Objective:
Pull out each line of the material below that contains the word "menu", and copy those lines unchanged.

--------------------------------

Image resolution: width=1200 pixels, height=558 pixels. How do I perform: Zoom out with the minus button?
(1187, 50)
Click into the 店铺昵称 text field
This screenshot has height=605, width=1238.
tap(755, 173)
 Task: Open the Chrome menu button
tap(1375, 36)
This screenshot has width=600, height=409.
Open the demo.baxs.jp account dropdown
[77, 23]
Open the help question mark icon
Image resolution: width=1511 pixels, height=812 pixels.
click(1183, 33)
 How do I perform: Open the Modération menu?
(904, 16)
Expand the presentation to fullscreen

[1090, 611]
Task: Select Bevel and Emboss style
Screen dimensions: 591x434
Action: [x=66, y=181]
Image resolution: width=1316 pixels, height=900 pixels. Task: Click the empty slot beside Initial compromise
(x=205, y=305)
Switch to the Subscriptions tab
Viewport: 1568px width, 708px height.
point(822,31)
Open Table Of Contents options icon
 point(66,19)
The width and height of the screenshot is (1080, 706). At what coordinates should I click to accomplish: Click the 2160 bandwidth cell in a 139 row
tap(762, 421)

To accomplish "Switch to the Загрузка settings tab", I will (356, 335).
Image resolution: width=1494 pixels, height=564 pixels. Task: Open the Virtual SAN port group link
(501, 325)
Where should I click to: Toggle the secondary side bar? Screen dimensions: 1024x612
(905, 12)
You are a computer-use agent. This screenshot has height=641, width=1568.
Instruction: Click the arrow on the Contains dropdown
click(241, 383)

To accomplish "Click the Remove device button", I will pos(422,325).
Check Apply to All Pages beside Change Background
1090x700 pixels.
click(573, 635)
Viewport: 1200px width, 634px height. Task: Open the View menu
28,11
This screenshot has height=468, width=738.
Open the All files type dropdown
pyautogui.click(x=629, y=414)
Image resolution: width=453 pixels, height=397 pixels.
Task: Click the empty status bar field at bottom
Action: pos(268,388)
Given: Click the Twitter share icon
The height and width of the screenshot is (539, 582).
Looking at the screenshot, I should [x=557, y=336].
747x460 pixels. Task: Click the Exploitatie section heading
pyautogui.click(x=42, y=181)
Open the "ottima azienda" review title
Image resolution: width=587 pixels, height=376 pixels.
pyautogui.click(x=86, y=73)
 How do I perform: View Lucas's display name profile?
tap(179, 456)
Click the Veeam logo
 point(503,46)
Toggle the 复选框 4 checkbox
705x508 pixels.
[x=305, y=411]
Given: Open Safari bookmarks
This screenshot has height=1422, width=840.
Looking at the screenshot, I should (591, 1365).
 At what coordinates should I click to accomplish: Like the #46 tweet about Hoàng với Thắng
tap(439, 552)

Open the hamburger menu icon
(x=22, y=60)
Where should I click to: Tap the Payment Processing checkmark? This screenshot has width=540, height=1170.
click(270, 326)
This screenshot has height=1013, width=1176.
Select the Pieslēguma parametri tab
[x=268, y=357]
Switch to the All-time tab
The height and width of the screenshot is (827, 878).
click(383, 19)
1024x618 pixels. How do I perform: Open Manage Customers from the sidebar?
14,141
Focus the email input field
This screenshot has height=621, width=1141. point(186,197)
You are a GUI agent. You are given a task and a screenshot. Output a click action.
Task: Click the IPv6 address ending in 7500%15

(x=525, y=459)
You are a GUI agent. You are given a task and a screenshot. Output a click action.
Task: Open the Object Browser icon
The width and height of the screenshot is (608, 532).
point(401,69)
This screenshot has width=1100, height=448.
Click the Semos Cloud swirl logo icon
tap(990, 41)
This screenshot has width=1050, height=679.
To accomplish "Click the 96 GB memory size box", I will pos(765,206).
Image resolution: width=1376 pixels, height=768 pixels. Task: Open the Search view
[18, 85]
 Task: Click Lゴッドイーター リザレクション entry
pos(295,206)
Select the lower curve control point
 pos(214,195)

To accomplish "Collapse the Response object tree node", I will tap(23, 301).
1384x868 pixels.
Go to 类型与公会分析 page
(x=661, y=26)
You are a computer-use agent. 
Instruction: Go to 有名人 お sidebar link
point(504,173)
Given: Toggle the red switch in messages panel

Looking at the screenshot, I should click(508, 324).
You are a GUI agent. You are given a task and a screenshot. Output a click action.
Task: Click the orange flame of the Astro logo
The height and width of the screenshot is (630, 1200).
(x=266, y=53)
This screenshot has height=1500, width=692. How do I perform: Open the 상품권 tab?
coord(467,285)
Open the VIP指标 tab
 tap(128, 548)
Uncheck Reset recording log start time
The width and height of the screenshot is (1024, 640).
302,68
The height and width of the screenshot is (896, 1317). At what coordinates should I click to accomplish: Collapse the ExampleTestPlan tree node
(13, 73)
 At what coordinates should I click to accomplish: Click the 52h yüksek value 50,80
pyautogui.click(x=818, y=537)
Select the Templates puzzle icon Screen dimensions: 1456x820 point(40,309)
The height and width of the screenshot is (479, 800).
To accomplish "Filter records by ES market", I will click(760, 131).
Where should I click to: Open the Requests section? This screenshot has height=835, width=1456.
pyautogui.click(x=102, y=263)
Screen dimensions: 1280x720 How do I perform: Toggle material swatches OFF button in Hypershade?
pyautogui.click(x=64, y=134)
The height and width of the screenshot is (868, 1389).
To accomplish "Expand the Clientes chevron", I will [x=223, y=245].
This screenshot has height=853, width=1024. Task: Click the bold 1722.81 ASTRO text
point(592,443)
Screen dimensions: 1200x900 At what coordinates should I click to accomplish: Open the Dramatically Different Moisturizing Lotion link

--------------------------------

Problem solution:
 Task: Open the Chrome menu button
 How do I perform: Open the Modération menu?
Viewport: 1200px width, 634px height. Task: Open the View menu
Open the hamburger menu icon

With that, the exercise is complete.